Added: 28th August 2020 by CGG
Deep-towed receiver cables (streamers) are common in marine seismic data acquisition as they improve operational efficiency by widening the weather window, as noise caused by swell at the surface is less of a problem the deeper you go. More importantly towing the receivers deeper not only decreases noise but increases the recorded signal at low frequencies due to the effect on the ghost notches caused by interference between the up-going primary wavefield and down-going ghost waves reflected from the sea surface. Better-quality low-frequency data reduces cycle-skipping in Full-Waveform Inversion (FWI) and reduces the reliance on a low-frequency model from well data for elastic inversion. However the downside of acquiring seismic data with a deeper tow is the receiver ghost notches move to lower frequencies resulting in a loss of signal in the middle of your usable bandwidth.
Broadband seismic data can be achieved by removing the ghost notches. Hydrophone-only deghosting for streamers towed at a single depth (flat-tow) can only partially compensate for the receiver ghost notch, especially if the signal-to-noise ratio is low. On the other hand, Multi-Sensor (MS) streamers use co-located hydrophones and accelerometers so that the particle velocity data (obtained by integration of the particle acceleration data) provides complementary signal for deghosting the hydrophone receiver-ghost notch.
The polarity of the downgoing wavefield is reversed by reflection from the sea surface, but in the case of particle velocity data there is an additional reversal due to its sensitivity to the propagation direction.

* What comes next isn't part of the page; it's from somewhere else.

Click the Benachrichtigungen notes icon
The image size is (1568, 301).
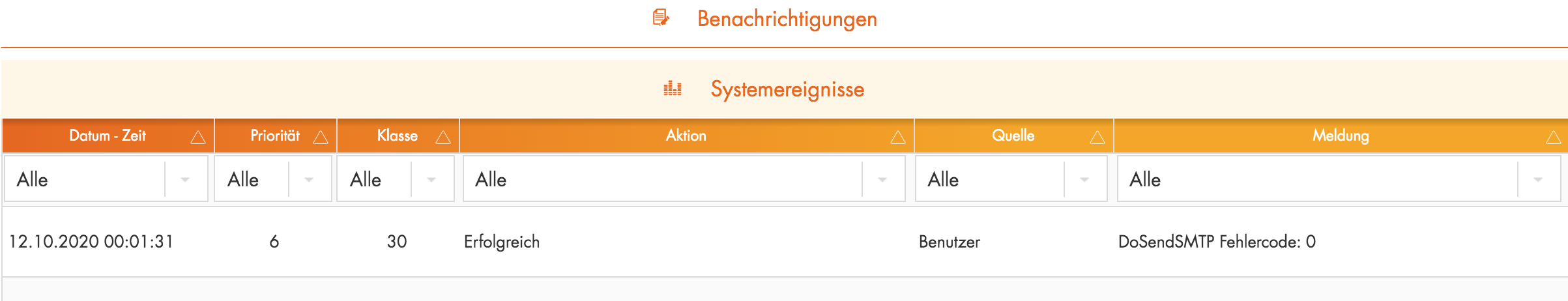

The opposite polarities of the hydrophone and particle velocity ghost wavefields mean that the two recorded data sets can be summed together so that the ghosts cancel each other out (P-Z summation).
However, one of the practical issues in applying a straight P-Z summation is the high noise levels recorded on accelerometer data. The signal to noise ratio is particularly poor at low frequencies due to occurrence of aliased transverse vibrations. At higher frequencies, noise may be present generated from equipment mounted on the cable. Noise attenuation processes can remove the noise but are time-consuming and can damage signal.
To overcome the issue with the noise, an inversion-based approach to multi-sensor receiver deghosting was developed with the upgoing wavefield (the target of the inversion) constrained by hydrophone data and previously wavefield separated data. The wavefield separated data may be either upgoing (derived from P-Z summation) or downgoing (from P-Z subtraction). In order to reduce the noise contamination, data-domain sparseness weights are used. These weights may be a function of time, space and frequency, to respond to different signal to noise ratio conditions at different frequencies. Weights can be obtained via comparison of the measured particle velocity data with particle velocity data reconstructed from the measured hydrophone data. Deghosting via the multi-sensor, wavefield-separation approach using sparseness weights overcomes the challenges caused by the noise on the accelerometer data to deliver clean broadband data.